▶ Task details: For the data that follows, return each line unchanged and drop the pictures.

▶ Exercise inputs:
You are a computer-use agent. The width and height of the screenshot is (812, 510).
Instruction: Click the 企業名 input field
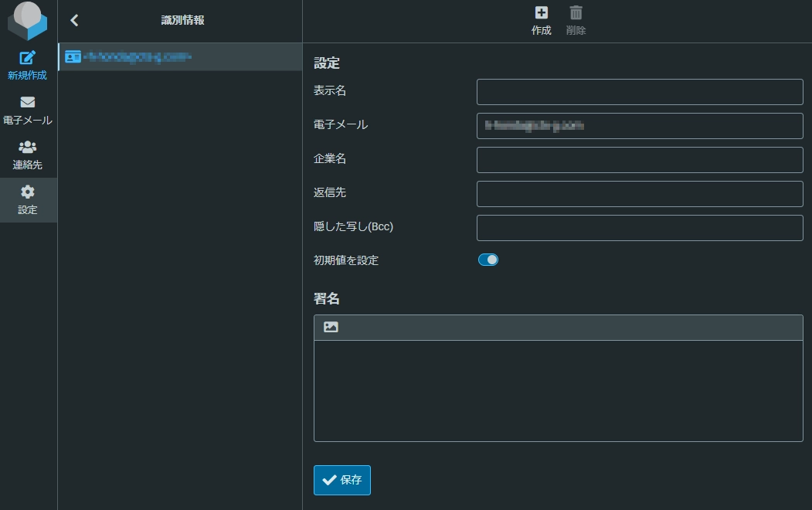[x=640, y=159]
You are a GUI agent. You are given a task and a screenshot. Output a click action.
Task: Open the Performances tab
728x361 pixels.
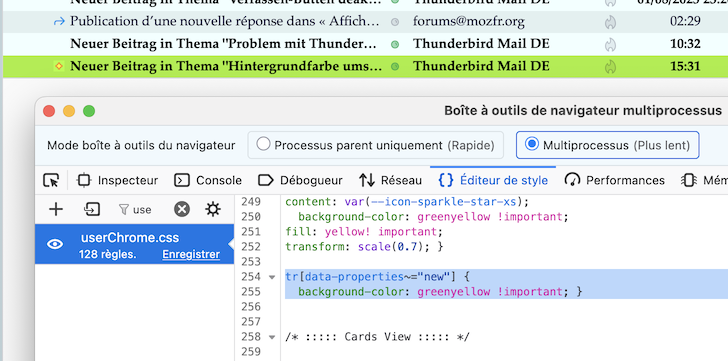615,180
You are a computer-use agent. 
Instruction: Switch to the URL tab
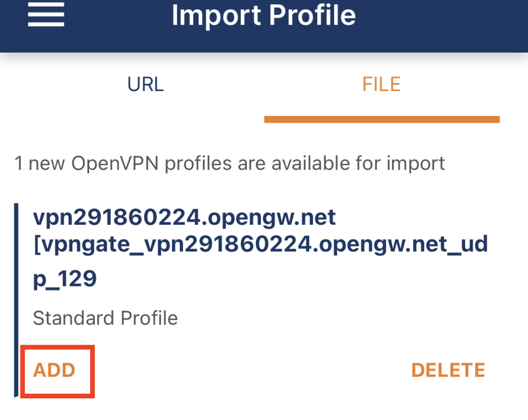(x=145, y=84)
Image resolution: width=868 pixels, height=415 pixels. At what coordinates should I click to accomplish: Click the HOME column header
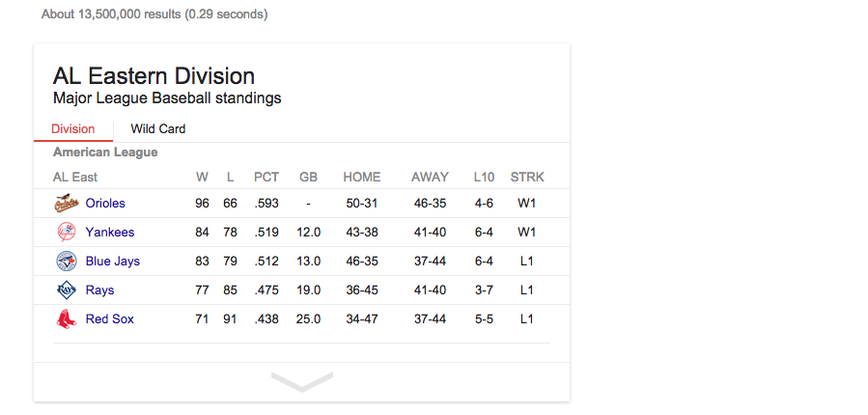(x=362, y=178)
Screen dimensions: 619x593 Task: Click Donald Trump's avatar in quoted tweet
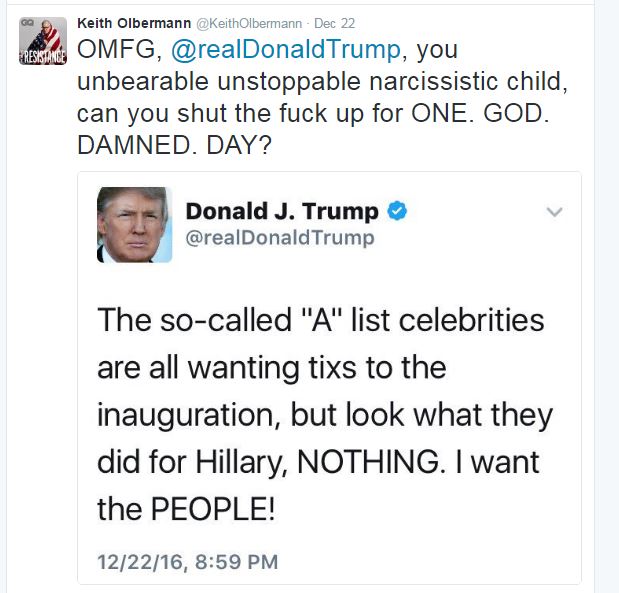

▶ Task response:
You are a computer-use agent. The width and height of the screenshot is (812, 510).
Instruction: Click the 企業名 input field
[x=640, y=159]
You are a GUI agent. You are given a task and a screenshot. Output a click action.
Task: Open the Performances tab
728x361 pixels.
615,180
You are a computer-use agent. 
Instruction: Switch to the URL tab
(x=145, y=84)
Image resolution: width=868 pixels, height=415 pixels. At what coordinates should I click to accomplish: Click the HOME column header
(x=362, y=178)
Screen dimensions: 619x593 Task: Click Donald Trump's avatar in quoted tweet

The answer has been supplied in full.